▶ INSTRUCTIONS FOR THE TASK
A single number is wanted: how many lines of the records below contain the word "Expand".
── TASK INPUTS
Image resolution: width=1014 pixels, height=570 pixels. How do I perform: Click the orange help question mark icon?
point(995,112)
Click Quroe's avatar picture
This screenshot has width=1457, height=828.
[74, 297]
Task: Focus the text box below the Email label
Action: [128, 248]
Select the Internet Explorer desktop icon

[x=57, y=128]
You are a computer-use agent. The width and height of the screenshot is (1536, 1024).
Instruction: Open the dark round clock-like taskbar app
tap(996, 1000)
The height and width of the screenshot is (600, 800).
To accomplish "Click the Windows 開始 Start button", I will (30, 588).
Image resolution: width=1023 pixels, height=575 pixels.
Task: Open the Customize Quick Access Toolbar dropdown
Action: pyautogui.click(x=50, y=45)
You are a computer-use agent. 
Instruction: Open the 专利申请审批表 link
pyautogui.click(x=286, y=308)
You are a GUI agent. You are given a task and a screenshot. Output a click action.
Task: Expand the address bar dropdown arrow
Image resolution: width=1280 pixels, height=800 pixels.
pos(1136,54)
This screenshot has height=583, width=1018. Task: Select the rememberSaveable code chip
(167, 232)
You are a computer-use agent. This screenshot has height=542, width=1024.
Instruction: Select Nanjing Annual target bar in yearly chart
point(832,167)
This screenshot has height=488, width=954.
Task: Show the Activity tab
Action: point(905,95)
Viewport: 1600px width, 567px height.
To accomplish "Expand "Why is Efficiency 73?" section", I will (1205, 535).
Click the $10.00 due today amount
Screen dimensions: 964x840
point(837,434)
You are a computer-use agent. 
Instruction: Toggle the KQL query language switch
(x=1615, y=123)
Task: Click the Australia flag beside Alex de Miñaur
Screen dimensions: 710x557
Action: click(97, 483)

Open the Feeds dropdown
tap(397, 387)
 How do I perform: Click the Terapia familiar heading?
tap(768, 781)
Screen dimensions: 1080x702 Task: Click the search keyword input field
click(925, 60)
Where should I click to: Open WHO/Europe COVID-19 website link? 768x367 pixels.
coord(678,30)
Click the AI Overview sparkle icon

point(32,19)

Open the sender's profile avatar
────
▶ RESPONSE FOR THIS EXERCISE
2